Laboratory of Biocatalysis and Biotransformation, Department of Drugs Technology and Biotechnology, Faculty of Chemistry, Warsaw University of Technology, Koszykowa St. 75, 00-662 Warsaw, Poland.
Int J Mol Sci. 2022 Oct 5;23(19):11803. doi: 10.3390/ijms231911803.

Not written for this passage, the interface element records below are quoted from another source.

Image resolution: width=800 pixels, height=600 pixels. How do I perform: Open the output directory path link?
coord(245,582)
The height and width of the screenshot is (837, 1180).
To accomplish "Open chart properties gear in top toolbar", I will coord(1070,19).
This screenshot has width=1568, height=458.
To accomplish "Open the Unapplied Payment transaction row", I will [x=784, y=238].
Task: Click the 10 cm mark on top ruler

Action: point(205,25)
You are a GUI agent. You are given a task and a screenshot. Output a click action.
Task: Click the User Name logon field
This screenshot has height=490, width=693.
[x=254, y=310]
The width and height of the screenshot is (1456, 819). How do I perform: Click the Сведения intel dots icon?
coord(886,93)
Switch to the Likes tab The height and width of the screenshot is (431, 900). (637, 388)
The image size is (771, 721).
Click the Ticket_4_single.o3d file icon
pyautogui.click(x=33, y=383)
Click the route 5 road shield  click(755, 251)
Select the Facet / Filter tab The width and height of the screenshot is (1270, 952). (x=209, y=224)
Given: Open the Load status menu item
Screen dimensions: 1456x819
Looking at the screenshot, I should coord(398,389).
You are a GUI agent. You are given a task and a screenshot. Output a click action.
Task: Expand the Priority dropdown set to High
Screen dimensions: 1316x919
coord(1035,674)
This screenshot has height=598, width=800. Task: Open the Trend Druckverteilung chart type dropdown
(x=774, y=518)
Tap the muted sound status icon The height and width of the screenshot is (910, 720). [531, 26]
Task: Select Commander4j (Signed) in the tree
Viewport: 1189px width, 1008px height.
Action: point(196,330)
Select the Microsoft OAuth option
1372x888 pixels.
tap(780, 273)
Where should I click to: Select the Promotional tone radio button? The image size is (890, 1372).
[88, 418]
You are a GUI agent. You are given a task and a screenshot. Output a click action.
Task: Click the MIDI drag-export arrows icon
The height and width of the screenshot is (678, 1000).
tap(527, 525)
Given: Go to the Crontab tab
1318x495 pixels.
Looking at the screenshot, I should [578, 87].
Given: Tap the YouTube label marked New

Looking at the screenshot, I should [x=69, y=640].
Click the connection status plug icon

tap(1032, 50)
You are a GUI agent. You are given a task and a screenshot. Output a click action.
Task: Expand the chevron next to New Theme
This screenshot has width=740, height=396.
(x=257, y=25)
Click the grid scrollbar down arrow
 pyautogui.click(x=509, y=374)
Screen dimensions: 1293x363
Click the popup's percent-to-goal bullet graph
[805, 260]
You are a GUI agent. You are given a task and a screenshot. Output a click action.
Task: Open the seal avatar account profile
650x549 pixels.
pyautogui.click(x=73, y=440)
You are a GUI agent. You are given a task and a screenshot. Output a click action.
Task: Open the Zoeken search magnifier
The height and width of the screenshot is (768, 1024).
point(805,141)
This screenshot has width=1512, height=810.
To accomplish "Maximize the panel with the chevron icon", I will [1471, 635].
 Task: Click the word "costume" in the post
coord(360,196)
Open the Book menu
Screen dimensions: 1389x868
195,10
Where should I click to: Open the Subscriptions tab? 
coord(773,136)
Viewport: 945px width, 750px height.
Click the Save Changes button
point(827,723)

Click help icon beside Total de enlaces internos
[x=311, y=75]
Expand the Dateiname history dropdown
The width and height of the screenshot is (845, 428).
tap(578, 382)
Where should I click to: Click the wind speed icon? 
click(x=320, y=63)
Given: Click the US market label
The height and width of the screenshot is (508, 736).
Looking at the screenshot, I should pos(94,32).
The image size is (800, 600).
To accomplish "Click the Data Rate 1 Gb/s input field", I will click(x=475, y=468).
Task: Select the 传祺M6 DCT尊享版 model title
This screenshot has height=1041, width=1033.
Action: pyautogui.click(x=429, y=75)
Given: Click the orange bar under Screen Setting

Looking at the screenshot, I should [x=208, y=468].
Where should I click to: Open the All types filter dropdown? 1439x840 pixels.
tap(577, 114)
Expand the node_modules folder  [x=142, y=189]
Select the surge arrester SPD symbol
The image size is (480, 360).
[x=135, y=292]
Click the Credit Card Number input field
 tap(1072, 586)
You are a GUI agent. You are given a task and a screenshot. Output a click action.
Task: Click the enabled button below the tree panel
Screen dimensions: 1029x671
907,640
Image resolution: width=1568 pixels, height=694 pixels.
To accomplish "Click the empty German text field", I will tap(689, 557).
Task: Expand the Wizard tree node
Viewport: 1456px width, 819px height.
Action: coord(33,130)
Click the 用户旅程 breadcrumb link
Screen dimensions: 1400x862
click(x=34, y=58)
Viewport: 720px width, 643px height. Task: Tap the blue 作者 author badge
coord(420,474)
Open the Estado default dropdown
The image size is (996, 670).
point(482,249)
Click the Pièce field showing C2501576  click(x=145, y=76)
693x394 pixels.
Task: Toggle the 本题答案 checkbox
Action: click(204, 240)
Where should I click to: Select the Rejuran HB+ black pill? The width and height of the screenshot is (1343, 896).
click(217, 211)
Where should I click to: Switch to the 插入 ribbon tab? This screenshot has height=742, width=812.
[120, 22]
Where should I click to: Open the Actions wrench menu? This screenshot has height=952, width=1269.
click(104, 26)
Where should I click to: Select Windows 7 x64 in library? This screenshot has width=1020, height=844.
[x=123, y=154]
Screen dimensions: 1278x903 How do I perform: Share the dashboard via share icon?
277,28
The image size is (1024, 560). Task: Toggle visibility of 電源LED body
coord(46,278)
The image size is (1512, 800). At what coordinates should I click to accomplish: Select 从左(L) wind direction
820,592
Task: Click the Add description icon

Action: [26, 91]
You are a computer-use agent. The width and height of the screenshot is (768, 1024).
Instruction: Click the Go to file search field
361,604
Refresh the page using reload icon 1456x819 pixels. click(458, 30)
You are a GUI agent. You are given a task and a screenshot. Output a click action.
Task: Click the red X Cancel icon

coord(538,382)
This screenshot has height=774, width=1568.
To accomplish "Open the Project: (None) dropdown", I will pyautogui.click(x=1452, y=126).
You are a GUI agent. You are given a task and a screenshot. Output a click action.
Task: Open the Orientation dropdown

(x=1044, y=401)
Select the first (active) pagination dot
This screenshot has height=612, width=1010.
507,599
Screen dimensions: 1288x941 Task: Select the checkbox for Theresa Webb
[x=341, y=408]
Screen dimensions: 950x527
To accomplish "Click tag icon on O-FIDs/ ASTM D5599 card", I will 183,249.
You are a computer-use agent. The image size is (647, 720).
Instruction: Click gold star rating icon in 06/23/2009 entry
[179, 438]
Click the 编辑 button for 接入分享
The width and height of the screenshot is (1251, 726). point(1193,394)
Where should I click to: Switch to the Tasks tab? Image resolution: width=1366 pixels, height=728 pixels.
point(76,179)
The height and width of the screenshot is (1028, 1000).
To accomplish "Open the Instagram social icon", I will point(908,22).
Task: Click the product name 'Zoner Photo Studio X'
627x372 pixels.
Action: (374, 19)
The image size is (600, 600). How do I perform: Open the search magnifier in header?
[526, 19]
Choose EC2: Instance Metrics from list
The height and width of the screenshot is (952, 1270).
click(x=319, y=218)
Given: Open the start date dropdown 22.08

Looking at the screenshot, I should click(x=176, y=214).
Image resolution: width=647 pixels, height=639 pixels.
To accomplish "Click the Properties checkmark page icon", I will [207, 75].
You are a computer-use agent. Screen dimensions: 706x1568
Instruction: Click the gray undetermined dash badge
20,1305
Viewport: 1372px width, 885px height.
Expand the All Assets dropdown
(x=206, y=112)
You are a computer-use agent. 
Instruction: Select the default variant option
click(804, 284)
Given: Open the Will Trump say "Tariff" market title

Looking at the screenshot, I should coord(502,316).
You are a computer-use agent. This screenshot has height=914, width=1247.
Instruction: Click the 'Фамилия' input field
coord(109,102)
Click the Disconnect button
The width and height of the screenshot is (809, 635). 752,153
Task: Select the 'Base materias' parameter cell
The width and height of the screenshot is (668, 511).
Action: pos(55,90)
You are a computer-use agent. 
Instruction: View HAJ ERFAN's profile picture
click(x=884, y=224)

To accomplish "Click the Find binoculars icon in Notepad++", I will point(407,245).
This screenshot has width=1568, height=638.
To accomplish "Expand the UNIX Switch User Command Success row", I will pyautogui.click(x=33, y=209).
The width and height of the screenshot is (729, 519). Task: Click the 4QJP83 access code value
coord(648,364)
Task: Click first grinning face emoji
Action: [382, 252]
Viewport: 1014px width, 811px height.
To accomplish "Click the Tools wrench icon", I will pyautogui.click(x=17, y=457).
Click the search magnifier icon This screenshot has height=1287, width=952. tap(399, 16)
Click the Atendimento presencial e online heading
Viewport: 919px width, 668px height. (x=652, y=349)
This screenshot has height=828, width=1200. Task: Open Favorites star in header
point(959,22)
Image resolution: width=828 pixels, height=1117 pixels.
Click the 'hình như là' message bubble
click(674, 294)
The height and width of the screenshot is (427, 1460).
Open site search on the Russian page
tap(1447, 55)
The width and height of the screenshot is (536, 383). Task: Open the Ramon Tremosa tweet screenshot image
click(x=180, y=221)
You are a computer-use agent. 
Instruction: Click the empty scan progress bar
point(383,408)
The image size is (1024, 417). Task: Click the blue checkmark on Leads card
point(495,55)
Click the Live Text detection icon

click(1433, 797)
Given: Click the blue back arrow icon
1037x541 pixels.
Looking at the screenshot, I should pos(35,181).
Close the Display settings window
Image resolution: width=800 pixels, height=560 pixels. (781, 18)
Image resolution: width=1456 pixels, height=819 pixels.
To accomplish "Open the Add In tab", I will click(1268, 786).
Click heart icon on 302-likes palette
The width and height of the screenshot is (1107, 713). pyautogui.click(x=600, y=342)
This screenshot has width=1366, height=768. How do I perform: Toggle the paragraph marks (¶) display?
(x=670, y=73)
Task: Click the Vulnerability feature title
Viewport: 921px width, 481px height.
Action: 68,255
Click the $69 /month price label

To develop potent and safer analgesics, we designed and synthesized a novel enantiomerically enriched ethereal analog of (R)-iso-moramide, namely 2-[(2R)-2-(morpholin-4-yl)propoxy]-2,2-diphenyl-1-(pyrrolidin-1-yl)ethan-1-one. The titled active agent can potentially serve as a powerful synthetic opiate with an improved affinity and selectivity toward opioid receptors (ORs). This hypothesis was postulated based on docking studies regarding the respective complexes between the designed ligand and µ-OR, δ-OR, and κ-OR. The key step of the elaborated asymmetric synthesis of novel analog involves lipase-catalyzed kinetic resolution of racemic 1-(morpholin-4-yl)propan-2-ol, which was accomplished on a 10 g scale via an enantioselective transesterification employing vinyl acetate as an irreversible acyl donor in tert-butyl methyl ether (MTBE) as the co-solvent. Next, the obtained homochiral (S)-(+)-morpholino-alcohol (>99% ee) was functionalized into corresponding chloro-derivative using thionyl chloride (SOCl2) or the Appel reaction conditions. Further transformation with N-diphenylacetyl-1-pyrrolidine under phase-transfer catalysis (PTC) conditions using O2-saturated DMSO/NaOH mixture as an oxidant furnished the desired levorotatory isomer of the title product isolated in 26% total yield after three steps, and with 89% ee. The absolute configuration of the key-intermediate of (R)-(−)-iso-moramide was determined using a modified form of Mosher’s methodology. The preparation of the optically active dextrorotatory isomer of the titled product (87% ee) was carried out essentially by the same route, utilizing (R)-(−)-1-(morpholin-4-yl)propan-2-ol (98% ee) as a key intermediate. The spectroscopic characterization of the ethereal analog of iso-moramide and the enantioselective retention relationship of its enantiomers using HPLC on the cellulose-based chiral stationary phase were performed. Moreover, as a proof-of-principle, single-crystal X-ray diffraction (XRD) analysis of the synthesized 2-[(2R)-2-(morpholin-4-yl)propoxy]-2,2-diphenyl-1-(pyrrolidin-1-yl)ethan-1-one is reported.
为了开发高效且安全的镇痛药,我们设计并合成了(R)-异吗罗定的新型对映体富集的醚类类似物,即 2-[(2R)-2-(吗啉-4-基)氧基]-2,2-二苯基-1-(吡咯烷-1-基)乙-1-酮。该活性药物有望成为一种具有强大的合成阿片类药物,对阿片受体(ORs)具有更高的亲和力和选择性。这一假设是基于对设计配体与 µ-OR、δ-OR 和 κ-OR 各自复合物的对接研究提出的。所阐述的新型类似物的不对称合成的关键步骤涉及脂肪酶催化的外消旋 1-(吗啉-4-基)-2-丙醇的动力学拆分,该拆分是通过在叔丁基甲醚(MTBE)中使用不可逆酰基供体醋酸乙烯酯进行对映选择性转酯化,在 10 g 规模上完成的。然后,通过使用 O2-饱和的 DMSO/NaOH 混合物作为氧化剂的相转移催化(PTC)条件,将得到的手性(S)-(+)-吗啉醇(>99%ee)转化为相应的氯代衍生物,用氯化亚砜(SOCl2)或 Appel 反应条件。然后在相转移催化(PTC)条件下,用 N-二苯甲酰基-1-吡咯烷进行进一步转化,使用 O2-饱和的 DMSO/NaOH 混合物作为氧化剂,得到所需的标题产物的左旋异构体,三步总收率为 26%,ee 值为 89%。使用改进的 Mosher 方法确定了(R)-(-)-异吗罗定的关键中间体的绝对构型。标题产物的右旋异构体(87%ee)的制备基本上通过相同的路线进行,使用(R)-(-)-1-(吗啉-4-基)-2-丙醇(98%ee)作为关键中间体。使用纤维素手性固定相在高效液相色谱(HPLC)上对异吗罗定的醚类类似物进行了光谱表征,并对其对映异构体的对映选择性保留关系进行了研究。此外,作为原理验证,还报道了所合成的 2-[(2R)-2-(吗啉-4-基)氧基]-2,2-二苯基-1-(吡咯烷-1-基)乙-1-酮的单晶 X 射线衍射(XRD)分析。